▶ [KUTIPAN]
====

Mahasiswa FIAI sudah beberapa kali melakukan aksi yang ditujukan untuk mengawal ataupun mempertanyakan mengenai isu-isu gedung tersebut kepada Dekan, Rektorat, dan Yayasan Badan Wakaf. Tetapi malah ditemukan kurangnya koordinasi dari dekanat, rektorat maupun badan wakaf yang menyebabkan mandeknya proses perencanaan gedung ini dengan beberapa alasan. Memang, dalam proses perancangan pembangunan gedung FIAI banyak tahap-tahap yang harus dilakukan untuk memastikan apakah proses pembangunan tersebut memang layak untuk dilakukan. Jika memang gedung FIAI belum layak dibuatkan gedung baru, alasannya apa? Dan jika memang layak kapan proses pelaksanaannya.

Sangat penting diperhatikan paradigma mahasiswa FIAI atas tafsir keadilan dalam konteks memperjuangkan hak, tuntutan untuk mendapatkan fasilitas yang layak justru terkesan mahasiswa FIAI sebagai anak tiri. Faktanya, dari segala tuntutan mahasiswa FIAI selama ini BW tidak sungguh-sungguh merespon dan menangani akar masalah yang sedang dihadapi mahasiswa FIAI itu sendiri.

====

▶ [BLOK DATA]
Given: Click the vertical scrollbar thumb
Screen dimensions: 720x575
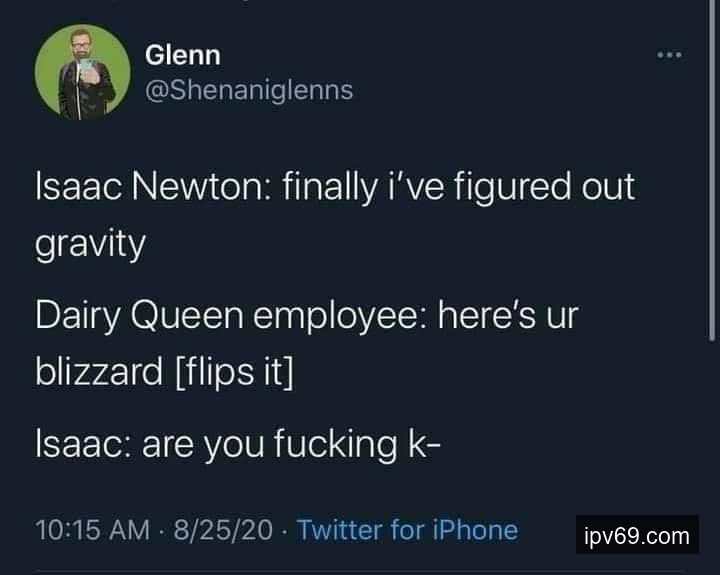Looking at the screenshot, I should coord(712,170).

====

▶ [PETUNJUK] Tuliskan persis bagian kutipan tentang gedung FIAI yang dimulai dari "Mahasiswa FIAI sudah" dan berakhir pada "kapan proses pelaksanaannya.".

▶ [JAWABAN]
Mahasiswa FIAI sudah beberapa kali melakukan aksi yang ditujukan untuk mengawal ataupun mempertanyakan mengenai isu-isu gedung tersebut kepada Dekan, Rektorat, dan Yayasan Badan Wakaf. Tetapi malah ditemukan kurangnya koordinasi dari dekanat, rektorat maupun badan wakaf yang menyebabkan mandeknya proses perencanaan gedung ini dengan beberapa alasan. Memang, dalam proses perancangan pembangunan gedung FIAI banyak tahap-tahap yang harus dilakukan untuk memastikan apakah proses pembangunan tersebut memang layak untuk dilakukan. Jika memang gedung FIAI belum layak dibuatkan gedung baru, alasannya apa? Dan jika memang layak kapan proses pelaksanaannya.